One is encouraged by the fact that there is, on the court roll somewhere in the country, a case seeking to assert our rights as citizens to vote for men and women of our choice, who will stand as individual candidates and represent specific constituencies, as opposed to voting – as we now do – for political parties, with absolutely no say in who they include on their precious lists. It is crucially important that civil society – through organisations like the Helen Suzman Foundation, Freedom Under Law, the Council for the Advancement of the Constitution, etc. – take this fight up in our country’s courts after the forthcoming elections to re-assert our rights to vote for men and women of our choice, rather than parties which, once elected, have little or absolutely no obeisance to the electorate.

Were we sufficiently respected, as citizens, to vote directly for the President of the country, as opposed to leaving this important responsibility to political parties to choose one of their own in Parliament to become our Head of State, the choice confronting us on 8 May would be much easier. Many among us would find it easy to vote for Cyril Ramaphosa as President, without simultaneously feeling guilty that our vote for him, through his party, will also be a vote for men and women of questionable integrity on his party’s lists.

That shortcoming notwithstanding, it remains very important for all adult compatriots to go out to vote with their minds – and not their hearts – on 8 May. We should do so with a view to producing whatever we may consider the best possible outcome for the country and its nine provinces. For me, such an outcome will be one in which no party ever feels entitled to govern, or feels that it can take the electorate for granted because, regardless of its performance while in office, it can always be assured of victory at the next polls.

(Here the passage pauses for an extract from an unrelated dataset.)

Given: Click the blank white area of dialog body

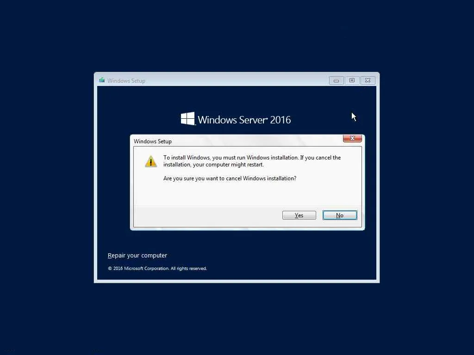Looking at the screenshot, I should [247, 194].
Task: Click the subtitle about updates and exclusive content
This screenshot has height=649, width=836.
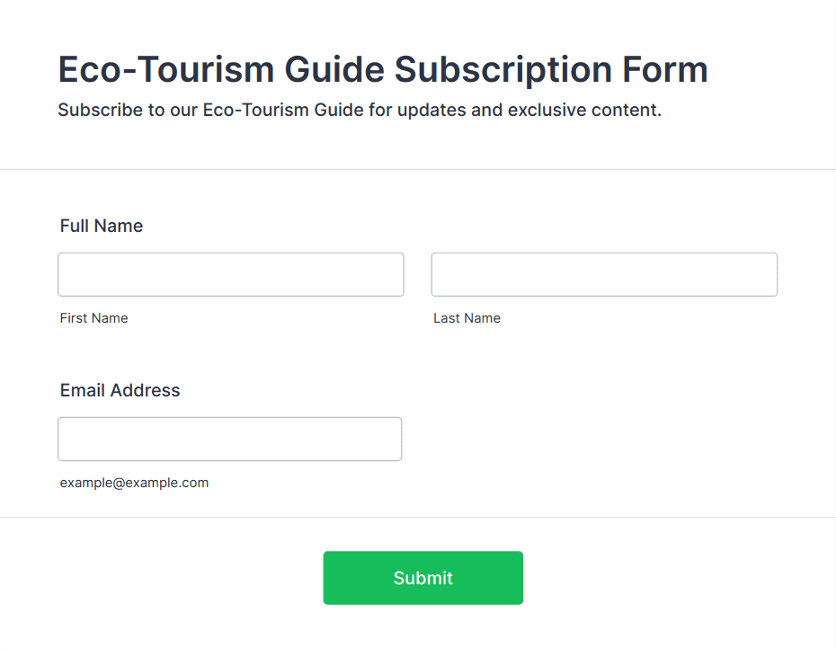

In addition to their own responsibility to go out to vote on election day, business leaders must also encourage their employees to do so, and ensure that they have ample time to do so.

Let us go out and re-shape South Africa’s fate on 8 May and take responsibility for our actions and decisions, and refrain from for ever bleating afterwards – as is typical of South Africans – as though collectively we are powerless as a people. The power resides firmly in our hands. Let us use it on 8 May and make ourselves unmistakably heard. Only then will politicians ever take us seriously.